START Provided information

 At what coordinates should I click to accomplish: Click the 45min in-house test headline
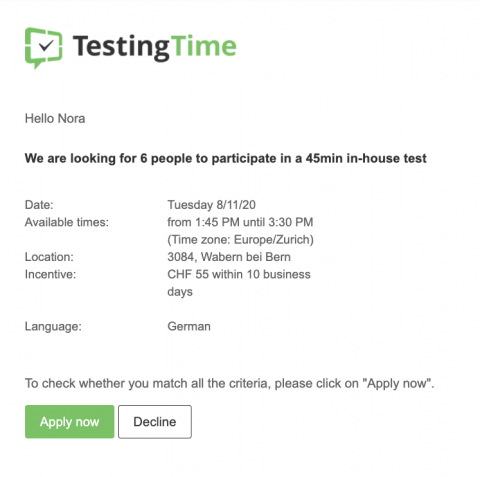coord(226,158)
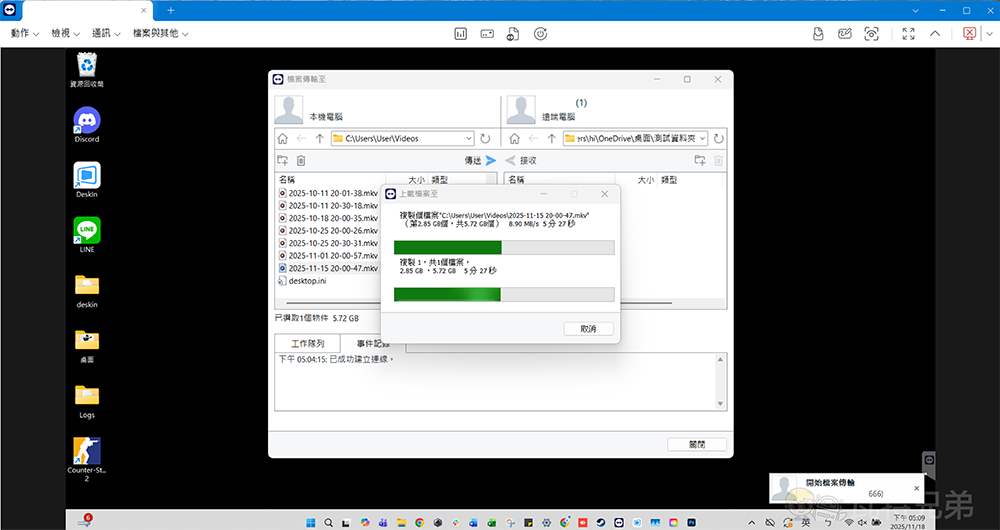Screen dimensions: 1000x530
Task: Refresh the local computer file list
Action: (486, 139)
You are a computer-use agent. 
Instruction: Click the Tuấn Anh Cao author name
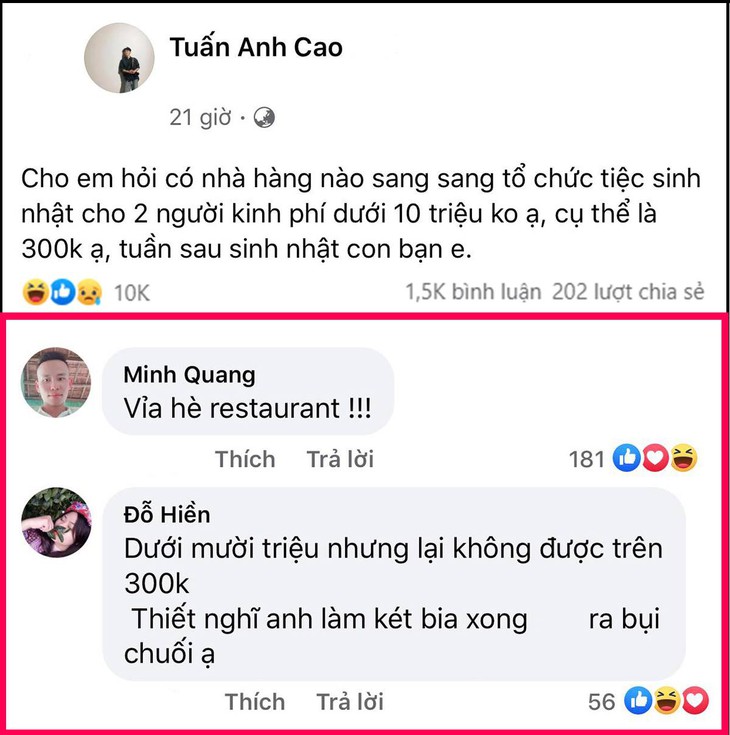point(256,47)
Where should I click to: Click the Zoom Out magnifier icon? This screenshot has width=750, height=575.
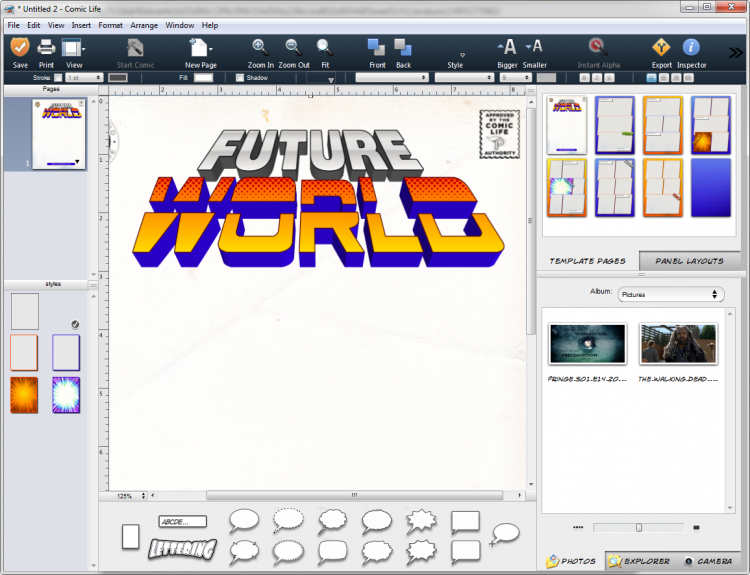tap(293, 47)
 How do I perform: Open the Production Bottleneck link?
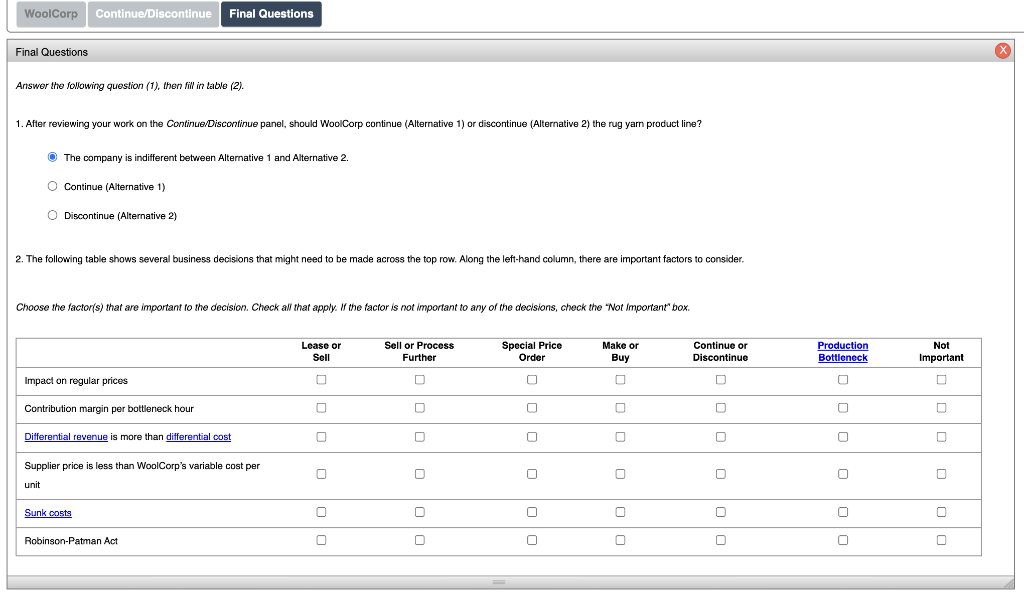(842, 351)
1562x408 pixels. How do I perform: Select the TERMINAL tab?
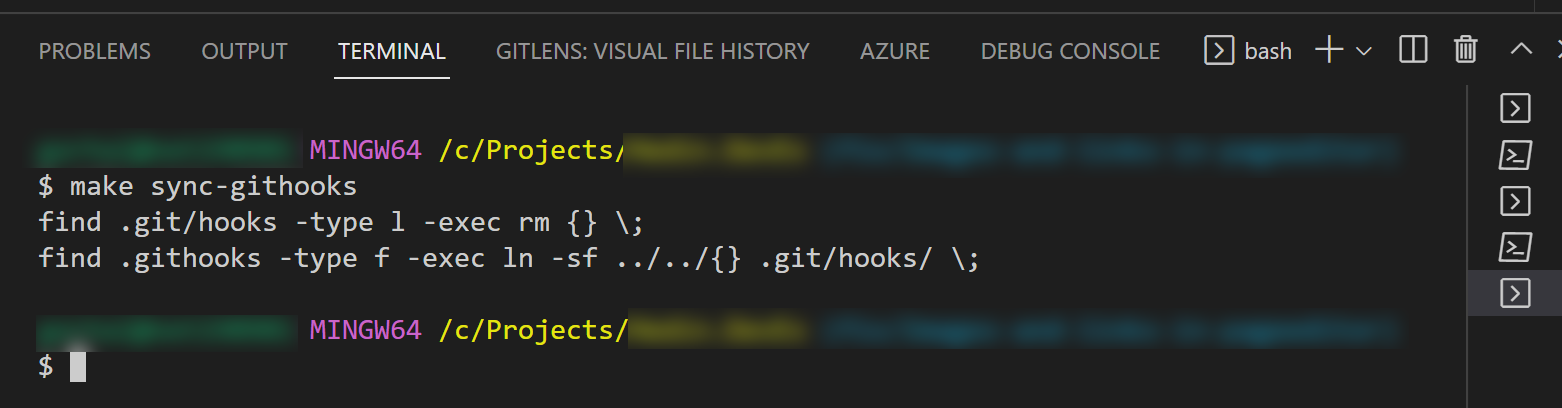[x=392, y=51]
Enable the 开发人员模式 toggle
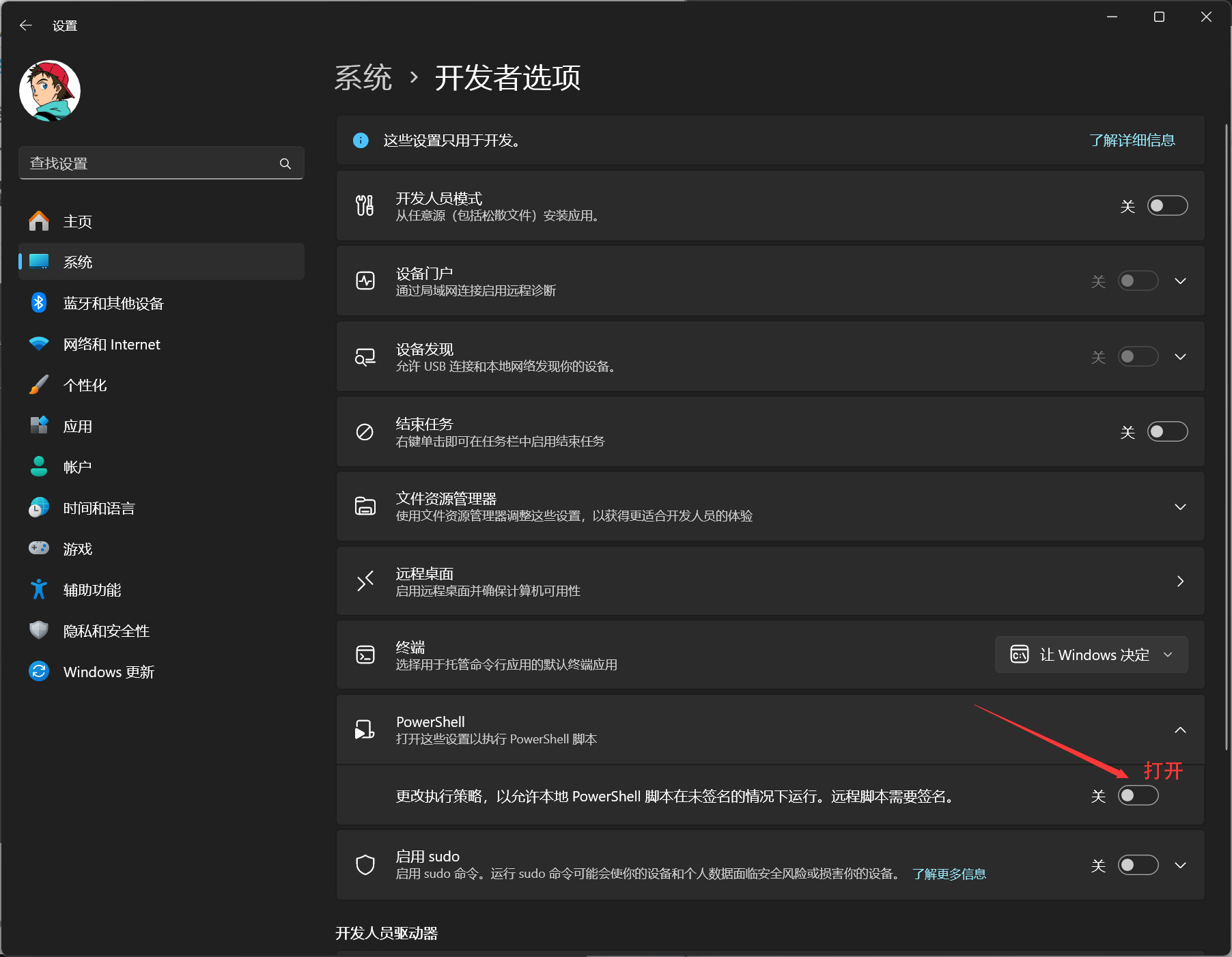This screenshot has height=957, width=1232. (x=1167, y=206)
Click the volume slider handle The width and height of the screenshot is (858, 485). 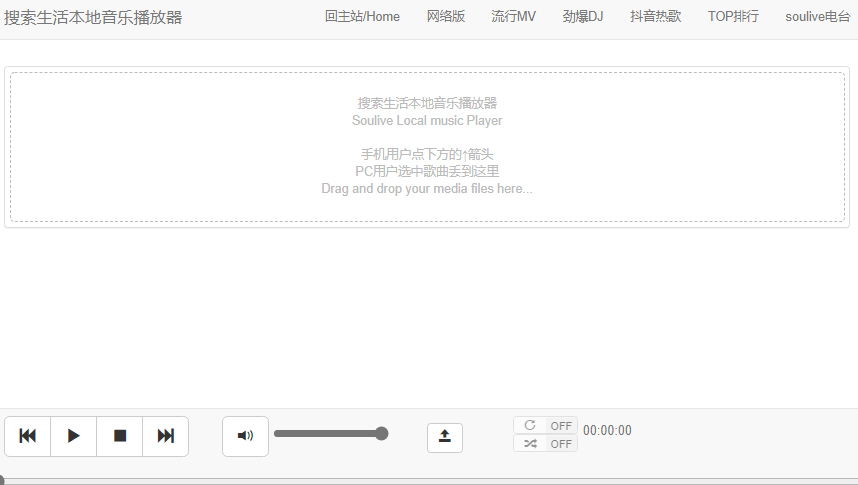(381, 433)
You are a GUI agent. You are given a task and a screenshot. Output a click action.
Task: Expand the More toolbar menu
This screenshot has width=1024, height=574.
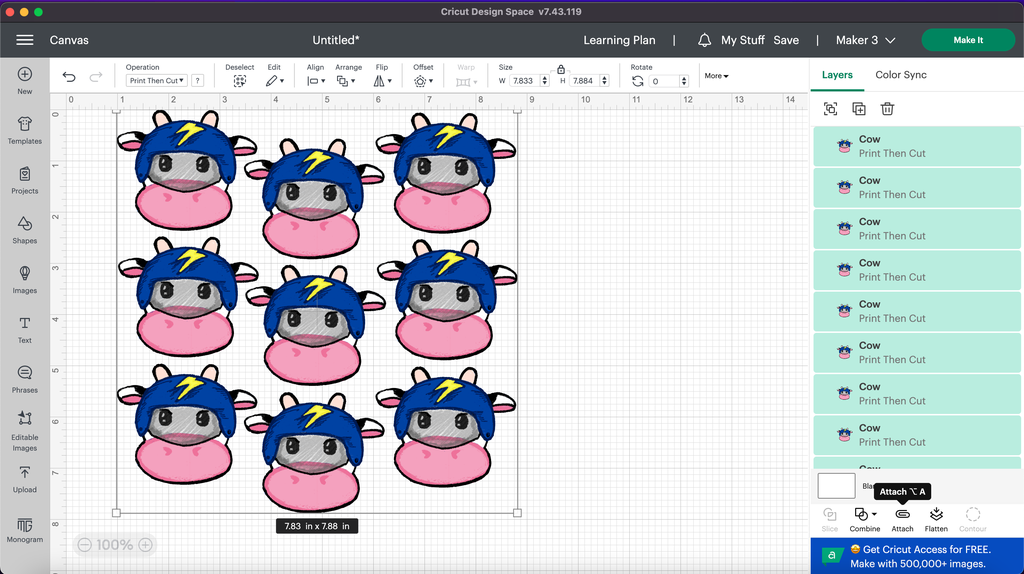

END Provided information

The problem. What lines of the preceding data include the string "agent"? Pull them out.

Expected answer.
You are a computer-use agent. 
You are a GUI agent. You are given a task and a screenshot. Output a click action.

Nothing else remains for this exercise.